═══ Information ═══

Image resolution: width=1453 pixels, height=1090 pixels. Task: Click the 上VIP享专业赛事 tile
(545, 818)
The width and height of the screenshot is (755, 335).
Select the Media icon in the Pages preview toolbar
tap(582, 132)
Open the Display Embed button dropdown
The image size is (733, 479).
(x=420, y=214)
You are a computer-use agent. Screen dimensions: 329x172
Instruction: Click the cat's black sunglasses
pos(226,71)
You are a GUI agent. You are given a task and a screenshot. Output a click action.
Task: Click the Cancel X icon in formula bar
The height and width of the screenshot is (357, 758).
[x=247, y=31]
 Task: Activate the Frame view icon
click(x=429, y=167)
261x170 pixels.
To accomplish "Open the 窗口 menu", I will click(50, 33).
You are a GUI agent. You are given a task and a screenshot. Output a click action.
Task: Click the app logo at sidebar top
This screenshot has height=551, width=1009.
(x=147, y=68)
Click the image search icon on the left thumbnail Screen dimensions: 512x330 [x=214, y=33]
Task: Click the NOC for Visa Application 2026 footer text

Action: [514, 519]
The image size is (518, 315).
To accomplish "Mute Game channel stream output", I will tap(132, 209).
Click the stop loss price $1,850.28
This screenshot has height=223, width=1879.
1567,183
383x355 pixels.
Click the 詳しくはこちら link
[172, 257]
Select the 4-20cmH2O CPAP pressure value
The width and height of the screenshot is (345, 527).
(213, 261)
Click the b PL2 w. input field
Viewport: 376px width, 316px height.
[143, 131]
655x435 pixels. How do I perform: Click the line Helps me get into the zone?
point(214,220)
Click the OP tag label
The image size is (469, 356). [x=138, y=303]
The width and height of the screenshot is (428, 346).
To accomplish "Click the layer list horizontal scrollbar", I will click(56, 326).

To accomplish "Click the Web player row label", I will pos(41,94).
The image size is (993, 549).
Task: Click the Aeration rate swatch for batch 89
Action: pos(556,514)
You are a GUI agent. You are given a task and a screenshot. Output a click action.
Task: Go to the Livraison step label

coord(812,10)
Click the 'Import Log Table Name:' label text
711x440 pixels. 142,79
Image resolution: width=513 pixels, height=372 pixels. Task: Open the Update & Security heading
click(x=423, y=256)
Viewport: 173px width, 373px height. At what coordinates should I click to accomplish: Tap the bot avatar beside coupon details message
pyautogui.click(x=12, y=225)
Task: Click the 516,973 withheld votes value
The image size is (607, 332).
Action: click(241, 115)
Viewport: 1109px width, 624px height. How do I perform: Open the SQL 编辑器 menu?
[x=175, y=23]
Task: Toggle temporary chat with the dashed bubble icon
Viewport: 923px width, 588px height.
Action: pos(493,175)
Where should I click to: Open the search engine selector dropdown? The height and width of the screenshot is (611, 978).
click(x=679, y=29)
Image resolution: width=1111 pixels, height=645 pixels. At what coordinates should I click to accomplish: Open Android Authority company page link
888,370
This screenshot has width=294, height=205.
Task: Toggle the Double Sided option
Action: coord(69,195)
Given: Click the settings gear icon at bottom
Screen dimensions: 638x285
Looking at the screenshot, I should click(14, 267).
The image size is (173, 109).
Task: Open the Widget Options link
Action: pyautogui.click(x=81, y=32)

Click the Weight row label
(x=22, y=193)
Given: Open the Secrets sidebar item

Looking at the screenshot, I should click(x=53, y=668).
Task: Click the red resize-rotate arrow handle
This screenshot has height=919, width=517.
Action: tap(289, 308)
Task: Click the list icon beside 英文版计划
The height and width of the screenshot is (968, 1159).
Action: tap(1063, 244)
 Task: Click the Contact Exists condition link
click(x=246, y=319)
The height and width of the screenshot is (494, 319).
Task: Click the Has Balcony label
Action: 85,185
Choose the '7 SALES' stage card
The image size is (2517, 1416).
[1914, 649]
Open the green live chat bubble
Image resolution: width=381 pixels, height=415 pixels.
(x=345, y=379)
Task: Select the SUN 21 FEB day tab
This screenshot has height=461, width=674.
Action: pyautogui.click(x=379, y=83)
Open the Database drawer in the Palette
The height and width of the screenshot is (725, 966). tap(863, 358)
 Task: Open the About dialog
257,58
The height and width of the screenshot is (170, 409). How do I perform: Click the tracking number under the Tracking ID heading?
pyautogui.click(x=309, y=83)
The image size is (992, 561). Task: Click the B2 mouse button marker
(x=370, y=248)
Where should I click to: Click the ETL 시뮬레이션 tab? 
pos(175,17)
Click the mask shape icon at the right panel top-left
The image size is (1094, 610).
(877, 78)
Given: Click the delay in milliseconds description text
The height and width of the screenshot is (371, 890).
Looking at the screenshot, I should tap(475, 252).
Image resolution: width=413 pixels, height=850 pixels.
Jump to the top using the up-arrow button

═══

**Action item**
Read through the entries above and copy each line that has the string "list" in it.

**Your solution**
To accomplish "Click the layer list horizontal scrollbar", I will click(56, 326).
Task: Click the list icon beside 英文版计划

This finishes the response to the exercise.